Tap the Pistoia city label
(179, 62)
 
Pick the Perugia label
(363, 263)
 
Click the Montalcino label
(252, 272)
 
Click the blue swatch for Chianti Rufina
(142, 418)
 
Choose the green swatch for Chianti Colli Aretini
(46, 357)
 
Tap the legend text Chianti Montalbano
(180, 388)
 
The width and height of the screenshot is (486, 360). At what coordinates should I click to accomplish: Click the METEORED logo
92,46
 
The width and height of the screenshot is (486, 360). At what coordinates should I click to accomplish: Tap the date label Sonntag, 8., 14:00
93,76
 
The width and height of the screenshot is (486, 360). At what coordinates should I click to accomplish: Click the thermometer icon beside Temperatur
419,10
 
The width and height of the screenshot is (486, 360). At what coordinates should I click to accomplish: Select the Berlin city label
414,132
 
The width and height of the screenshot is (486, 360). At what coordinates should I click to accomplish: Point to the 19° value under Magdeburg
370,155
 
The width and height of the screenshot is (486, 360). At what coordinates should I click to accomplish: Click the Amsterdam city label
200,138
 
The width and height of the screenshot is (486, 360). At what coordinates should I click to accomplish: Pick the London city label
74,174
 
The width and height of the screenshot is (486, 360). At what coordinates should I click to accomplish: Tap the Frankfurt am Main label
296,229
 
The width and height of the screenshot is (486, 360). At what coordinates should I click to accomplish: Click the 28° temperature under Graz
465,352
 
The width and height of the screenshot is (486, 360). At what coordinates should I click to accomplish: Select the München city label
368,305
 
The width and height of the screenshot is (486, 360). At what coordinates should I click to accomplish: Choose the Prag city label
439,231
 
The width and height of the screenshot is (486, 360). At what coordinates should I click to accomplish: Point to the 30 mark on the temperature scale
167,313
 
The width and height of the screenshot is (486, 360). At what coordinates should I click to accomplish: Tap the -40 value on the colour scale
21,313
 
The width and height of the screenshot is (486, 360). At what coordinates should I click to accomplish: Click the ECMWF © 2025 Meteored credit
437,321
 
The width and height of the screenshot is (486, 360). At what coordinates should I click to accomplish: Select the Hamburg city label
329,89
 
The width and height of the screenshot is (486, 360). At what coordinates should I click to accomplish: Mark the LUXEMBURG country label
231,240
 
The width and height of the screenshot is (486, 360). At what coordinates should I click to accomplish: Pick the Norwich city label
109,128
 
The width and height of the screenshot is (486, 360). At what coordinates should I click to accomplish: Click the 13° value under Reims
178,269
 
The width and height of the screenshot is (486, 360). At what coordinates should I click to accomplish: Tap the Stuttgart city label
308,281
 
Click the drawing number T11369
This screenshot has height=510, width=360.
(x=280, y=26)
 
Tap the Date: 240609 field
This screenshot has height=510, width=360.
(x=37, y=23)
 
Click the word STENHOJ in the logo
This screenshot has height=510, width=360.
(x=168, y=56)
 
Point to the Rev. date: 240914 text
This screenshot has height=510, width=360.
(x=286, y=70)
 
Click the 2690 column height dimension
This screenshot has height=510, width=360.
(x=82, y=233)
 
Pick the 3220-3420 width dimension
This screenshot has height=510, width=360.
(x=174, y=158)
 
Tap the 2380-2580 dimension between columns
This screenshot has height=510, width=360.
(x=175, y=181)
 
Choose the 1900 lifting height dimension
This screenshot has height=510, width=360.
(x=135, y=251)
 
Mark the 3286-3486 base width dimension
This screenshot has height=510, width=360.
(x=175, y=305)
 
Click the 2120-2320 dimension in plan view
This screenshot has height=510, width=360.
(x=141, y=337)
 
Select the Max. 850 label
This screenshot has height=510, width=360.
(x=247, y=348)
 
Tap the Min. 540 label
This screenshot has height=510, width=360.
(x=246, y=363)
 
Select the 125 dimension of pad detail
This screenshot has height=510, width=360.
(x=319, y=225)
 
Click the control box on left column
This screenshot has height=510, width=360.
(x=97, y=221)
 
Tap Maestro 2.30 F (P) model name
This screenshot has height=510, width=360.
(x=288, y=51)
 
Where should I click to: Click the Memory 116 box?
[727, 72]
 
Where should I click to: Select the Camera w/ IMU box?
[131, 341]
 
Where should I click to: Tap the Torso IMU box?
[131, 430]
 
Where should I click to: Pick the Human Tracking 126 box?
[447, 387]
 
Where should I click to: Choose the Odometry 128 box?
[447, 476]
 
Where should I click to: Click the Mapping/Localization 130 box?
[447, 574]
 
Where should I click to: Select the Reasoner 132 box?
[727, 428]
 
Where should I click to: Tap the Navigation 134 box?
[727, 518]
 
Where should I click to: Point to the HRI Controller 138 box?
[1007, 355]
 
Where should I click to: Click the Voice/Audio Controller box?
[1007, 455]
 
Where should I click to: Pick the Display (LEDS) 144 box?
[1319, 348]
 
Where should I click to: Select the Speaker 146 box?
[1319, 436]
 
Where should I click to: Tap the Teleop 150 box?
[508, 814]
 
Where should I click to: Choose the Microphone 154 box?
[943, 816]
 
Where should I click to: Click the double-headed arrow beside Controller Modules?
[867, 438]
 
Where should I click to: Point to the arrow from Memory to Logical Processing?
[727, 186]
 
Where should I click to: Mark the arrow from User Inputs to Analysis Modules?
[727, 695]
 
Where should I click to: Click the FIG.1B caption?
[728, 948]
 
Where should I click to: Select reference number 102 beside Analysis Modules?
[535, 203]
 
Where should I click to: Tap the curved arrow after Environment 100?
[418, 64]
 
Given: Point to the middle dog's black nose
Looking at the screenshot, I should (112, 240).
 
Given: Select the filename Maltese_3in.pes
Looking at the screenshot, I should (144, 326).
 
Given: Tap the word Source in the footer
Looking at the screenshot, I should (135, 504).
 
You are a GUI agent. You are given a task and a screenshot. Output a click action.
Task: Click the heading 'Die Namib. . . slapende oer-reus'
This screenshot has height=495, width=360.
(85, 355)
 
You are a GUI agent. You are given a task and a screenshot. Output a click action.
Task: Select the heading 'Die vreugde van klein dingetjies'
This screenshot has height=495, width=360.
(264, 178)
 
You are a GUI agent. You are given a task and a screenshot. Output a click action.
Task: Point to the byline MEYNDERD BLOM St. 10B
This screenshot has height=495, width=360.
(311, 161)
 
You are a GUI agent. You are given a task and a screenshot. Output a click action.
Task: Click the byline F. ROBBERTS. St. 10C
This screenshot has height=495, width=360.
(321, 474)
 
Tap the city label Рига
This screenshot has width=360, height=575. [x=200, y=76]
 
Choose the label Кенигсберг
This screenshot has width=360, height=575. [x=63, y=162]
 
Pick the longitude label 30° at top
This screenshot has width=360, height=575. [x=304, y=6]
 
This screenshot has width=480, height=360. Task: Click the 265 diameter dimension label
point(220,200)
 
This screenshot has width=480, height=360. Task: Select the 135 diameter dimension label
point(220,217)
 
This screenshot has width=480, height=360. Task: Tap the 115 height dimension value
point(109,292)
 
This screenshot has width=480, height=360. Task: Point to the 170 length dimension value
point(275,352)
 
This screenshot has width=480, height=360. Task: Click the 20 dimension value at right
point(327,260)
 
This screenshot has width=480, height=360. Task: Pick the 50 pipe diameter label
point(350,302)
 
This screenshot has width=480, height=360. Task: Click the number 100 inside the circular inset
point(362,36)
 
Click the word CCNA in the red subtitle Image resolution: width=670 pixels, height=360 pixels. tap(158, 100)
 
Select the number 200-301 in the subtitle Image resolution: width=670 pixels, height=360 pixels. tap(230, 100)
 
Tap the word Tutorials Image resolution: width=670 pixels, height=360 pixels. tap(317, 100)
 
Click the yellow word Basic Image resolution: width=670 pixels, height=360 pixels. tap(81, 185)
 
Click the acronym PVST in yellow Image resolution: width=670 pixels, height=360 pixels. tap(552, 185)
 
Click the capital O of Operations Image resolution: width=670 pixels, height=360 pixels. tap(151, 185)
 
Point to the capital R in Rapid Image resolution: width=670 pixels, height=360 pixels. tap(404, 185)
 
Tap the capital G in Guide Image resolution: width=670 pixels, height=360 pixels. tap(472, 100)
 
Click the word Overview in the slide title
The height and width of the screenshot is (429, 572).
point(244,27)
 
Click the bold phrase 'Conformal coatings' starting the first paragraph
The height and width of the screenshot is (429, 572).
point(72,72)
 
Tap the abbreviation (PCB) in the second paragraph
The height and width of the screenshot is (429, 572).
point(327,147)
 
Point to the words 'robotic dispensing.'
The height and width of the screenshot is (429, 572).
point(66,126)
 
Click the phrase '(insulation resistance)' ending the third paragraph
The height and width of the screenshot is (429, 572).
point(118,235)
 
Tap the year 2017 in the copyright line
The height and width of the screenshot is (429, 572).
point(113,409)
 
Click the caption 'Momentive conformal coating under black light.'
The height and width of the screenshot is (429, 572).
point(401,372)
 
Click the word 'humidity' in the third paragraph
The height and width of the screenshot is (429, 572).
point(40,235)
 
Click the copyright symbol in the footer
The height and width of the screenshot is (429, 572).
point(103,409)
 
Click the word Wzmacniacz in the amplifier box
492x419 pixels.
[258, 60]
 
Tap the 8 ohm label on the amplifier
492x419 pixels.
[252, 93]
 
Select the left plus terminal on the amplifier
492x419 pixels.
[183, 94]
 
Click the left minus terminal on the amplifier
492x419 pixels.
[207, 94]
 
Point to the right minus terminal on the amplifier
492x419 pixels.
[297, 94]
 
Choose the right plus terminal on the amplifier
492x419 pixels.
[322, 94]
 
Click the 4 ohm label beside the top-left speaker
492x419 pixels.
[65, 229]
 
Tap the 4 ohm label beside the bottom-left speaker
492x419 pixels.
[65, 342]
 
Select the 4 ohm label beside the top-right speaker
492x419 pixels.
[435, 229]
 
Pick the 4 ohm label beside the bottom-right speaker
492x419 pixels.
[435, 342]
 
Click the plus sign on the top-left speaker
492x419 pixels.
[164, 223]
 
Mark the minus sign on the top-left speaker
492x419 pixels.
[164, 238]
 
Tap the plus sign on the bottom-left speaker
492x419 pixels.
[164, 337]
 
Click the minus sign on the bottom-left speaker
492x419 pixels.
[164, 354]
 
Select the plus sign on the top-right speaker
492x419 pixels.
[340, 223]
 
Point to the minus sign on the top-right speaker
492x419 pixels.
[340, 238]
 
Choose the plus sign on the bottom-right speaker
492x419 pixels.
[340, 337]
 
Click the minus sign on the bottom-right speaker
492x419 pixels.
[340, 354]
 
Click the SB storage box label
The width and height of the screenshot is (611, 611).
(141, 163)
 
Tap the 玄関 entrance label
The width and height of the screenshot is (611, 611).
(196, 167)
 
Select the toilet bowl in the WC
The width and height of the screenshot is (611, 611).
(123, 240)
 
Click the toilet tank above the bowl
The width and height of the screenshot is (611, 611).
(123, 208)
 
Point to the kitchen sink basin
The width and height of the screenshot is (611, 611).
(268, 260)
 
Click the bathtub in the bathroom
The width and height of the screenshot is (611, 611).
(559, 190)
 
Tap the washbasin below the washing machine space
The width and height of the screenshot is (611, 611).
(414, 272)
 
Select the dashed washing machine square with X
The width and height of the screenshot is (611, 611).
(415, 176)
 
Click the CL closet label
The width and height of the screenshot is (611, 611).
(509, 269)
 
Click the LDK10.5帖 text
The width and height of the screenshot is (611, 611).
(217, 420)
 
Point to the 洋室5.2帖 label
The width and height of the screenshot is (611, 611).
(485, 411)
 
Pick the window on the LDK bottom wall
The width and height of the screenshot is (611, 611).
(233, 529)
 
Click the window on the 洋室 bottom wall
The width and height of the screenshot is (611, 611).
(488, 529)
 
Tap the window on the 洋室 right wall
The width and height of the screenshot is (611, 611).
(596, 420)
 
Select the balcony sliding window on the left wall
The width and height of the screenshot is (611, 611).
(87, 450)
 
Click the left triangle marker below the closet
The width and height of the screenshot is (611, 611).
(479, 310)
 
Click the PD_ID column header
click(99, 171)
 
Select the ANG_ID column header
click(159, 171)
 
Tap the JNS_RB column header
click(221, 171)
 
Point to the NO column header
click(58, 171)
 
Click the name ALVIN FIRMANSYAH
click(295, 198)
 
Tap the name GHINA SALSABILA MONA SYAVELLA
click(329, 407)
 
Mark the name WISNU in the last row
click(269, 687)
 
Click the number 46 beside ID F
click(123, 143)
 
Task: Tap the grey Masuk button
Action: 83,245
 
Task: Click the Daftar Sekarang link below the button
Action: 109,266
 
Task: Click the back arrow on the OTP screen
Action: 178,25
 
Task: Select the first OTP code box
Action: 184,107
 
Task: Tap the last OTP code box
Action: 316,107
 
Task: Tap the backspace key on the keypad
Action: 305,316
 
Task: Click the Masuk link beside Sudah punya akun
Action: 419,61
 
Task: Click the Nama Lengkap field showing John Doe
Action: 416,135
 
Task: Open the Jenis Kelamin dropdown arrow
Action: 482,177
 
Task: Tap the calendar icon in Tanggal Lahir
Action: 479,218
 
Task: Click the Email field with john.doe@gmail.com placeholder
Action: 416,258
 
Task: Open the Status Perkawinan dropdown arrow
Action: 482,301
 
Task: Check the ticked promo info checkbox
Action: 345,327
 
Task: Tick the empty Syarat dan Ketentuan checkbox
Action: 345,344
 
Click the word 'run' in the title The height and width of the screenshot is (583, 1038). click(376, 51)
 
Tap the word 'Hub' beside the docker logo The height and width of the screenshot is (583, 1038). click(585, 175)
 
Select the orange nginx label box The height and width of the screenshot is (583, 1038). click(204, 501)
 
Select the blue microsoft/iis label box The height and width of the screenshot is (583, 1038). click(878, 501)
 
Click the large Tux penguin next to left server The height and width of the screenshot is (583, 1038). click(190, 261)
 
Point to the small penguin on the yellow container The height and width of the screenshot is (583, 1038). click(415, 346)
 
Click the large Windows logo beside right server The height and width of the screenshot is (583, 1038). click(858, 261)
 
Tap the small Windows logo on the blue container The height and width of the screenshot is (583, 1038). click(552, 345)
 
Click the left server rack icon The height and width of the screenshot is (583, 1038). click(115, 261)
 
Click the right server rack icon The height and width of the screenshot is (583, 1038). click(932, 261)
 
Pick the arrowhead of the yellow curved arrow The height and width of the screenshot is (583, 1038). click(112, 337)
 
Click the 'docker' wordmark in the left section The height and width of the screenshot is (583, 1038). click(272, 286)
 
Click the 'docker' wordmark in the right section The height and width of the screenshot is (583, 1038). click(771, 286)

THE PROBLEM: Could you set down, unchanged, everything in the records above from the line containing "Mark the 3286-3486 base width dimension" down to the line containing "(x=246, y=363)", including both of those lines?

RESULT:
Mark the 3286-3486 base width dimension
This screenshot has height=510, width=360.
(x=175, y=305)
 
Click the 2120-2320 dimension in plan view
This screenshot has height=510, width=360.
(x=141, y=337)
 
Select the Max. 850 label
This screenshot has height=510, width=360.
(x=247, y=348)
 
Tap the Min. 540 label
This screenshot has height=510, width=360.
(x=246, y=363)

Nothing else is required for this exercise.